Durham (England). Schwarze Löcher gehören im Universum zu den Objekten mit der größten Masse. Die Astronomie unterteilt sie in unterschiedliche Größenklassen, von denen supermassereiche (supermassive) Schwarze Löcher am größten sind. Ein Beispiel für ein solches supermassives Schwarzes Loch ist Sagittarius A* im Zentrum der Milchstraße, das von einem kühlen Ring aus Wasserstoff umgeben ist. Innerhalb der supermassereichen Schwarzen Löcher ist Sagittarius A* mit etwa vier Millionen Sonnenmassen aber eher klein.
Das supermassivste Schwarze Loch ist mit 70 Milliarden Sonnenmassen der Quasar TON 618 in etwa 18,2 Milliarden Lichtjahren Entfernung. Innerhalb der Klasse supermassereichen Schwarzen Löcher befindet sich TON 618 damit in der Oberklasse der ultramassereichen Schwarzen Löcher, die erst vor fünf Jahren etabliert wurde. Die Klasse beinhaltet Schwarze Löcher mit mindestens zehn Milliarden Sonnenmassen. Bekannt sind davon bisher aber nur sehr wenige.
Wissenschaftler der Durham University haben nun ein weiteres ultramassereiches Schwarzes Loch entdeckt. Laut ihrer Publikation in den Monthly Notices of the Royal Astronomical Society ist das neuentdeckte Schwarze Loch mit 33 Milliarden Sonnenmassen das drittschwerste bekannte. Der Ausgangspunkt war die zentrale Galaxie des Galaxienclusters Abell 1201 im 2,7 Milliarden Lichtjahren Entfernung.

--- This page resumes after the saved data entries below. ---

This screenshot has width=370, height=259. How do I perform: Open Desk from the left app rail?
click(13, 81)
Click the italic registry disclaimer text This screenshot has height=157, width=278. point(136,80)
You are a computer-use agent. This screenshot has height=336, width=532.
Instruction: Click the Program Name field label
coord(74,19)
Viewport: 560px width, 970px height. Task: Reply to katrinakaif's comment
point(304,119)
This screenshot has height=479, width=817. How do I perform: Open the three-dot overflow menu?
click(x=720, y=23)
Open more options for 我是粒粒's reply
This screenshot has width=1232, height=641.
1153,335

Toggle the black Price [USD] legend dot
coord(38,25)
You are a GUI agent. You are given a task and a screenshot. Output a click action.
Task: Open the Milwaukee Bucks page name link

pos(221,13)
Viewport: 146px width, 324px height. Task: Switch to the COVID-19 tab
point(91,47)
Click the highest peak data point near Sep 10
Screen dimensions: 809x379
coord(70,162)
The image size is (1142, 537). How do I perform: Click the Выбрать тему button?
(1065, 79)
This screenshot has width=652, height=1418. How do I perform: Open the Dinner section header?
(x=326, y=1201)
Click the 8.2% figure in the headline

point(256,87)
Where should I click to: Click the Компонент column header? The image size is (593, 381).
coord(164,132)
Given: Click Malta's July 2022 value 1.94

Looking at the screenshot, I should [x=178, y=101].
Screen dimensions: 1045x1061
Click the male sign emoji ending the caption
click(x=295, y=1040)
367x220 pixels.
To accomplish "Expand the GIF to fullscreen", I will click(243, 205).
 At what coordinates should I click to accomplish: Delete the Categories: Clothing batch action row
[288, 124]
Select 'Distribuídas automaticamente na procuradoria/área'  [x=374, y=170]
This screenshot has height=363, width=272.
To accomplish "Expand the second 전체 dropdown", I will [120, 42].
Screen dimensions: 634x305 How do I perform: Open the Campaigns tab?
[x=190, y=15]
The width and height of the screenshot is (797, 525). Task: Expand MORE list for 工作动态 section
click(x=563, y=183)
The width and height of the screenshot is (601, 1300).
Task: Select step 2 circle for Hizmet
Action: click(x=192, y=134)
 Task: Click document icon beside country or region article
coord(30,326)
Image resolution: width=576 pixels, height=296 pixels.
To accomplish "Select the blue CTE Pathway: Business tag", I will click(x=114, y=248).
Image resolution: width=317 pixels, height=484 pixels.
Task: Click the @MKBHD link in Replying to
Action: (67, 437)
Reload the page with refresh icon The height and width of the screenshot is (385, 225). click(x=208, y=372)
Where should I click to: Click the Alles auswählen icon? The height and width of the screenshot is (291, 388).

Das Team um James Nightingale nutzte den Gravitationslinseneffekt, dem eine nahegelegene Galaxie als gigantisches Vergrößerungsglas agiert. Abell 1201 fiel bereits seit geraumer Zeit durch eine besondere Eigenschaft auf: Sobald sie sich vor einem Hintergrundobjekt bewegt, intensiviert sich der Gravitationslinseneffekt in ungewöhnlichem Maße, und zwar weit stärker, als es die sichtbare Größe, Anzahl der Sterne und Dunkle Materie dieser Galaxie vermuten ließen.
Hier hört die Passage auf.